Why going 15% slower increases your chance of finishing first
The legendary sprinter, Carl Lewis was known for his slow starts. He’d come out of the blocks, and in the first few steps, he might fall back to 4th or 5th place. Yet, by the end of the race, he was breaking the tape. How did he do it?
Reviewing the film of hundreds of his races researchers discovered that Carl Lewis ran at a consistent speed from the start of the race, all the way to the tape. While other runners burst out of the blocks at full speed, their energy soon flagged, and their pace slowed. Lewis, maintaining his pace, would blow by them.
He could do that because he intentionally ran at 85% of his full capacity.

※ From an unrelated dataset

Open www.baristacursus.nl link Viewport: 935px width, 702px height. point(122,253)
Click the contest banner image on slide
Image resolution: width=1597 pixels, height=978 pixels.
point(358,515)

That deliberate margin—that remaining 15%—allowed him to maintain perfect form, execute with control, and respond with precision to anything that happened during the race. It wasn’t about being slow; it was about achieving sustainable, strategic speed and being impactful.
The Cost of 100%
How many times have we heard that we need to give 100%? We pack our schedules wall-to-wall, we answer emails the instant they arrive, and we operate from a baseline of being completely full.
But this 100% effort hampers your ability to create at your best. When we have no margin, we become overwhelmed leaders making compromised decisions. We’re racing so hard that we lose our peripheral vision, presence, and creativity.
And here’s where the rush costs us the most: leadership.
When I’m operating under extreme pressure, I look at my overflowing to-do list and think, “I’ll just do it myself. It’ll be faster.” That frantic energy is the death of delegation. We rush to execution, failing to take the two minutes needed to clearly assign the task, coach the team member, or empower them to handle it next time.
The irony is that by doing it ourselves right now, we guarantee the task returns to us again later. We save two minutes today only to lose twenty minutes tomorrow.
Building Your 15% Margin
The 85% rule is the antidote to that frantic treadmill. By planning to work at 85% capacity, you intentionally build a buffer into your day. That 15% of margin is where presence lives. It’s the space you need to pause before you react, to truly listen when a team member needs support, and to respond to challenges with clarity instead of panic.
It’s the space for thoughtful delegation and high-quality decisions. It allows you to resolve things completely the first time, preventing problems from ever returning.
This week, I invite you to try running your day at 85%.
What would that look like for you? Maybe it’s blocking out the first and last hour of your day for uninterrupted thinking (instead of meeting). Maybe it’s intentionally cutting 15% of the items on your current to-do list and handing them off, or letting some of the meetings on your calendar happen without you. At a minimum, it could look like taking three conscious breaths before you open your inbox.
Notice what happens in that margin. Does your clarity improve? Do you find yourself making better decisions? Let’s find out what it looks like to slow down in order to speed up!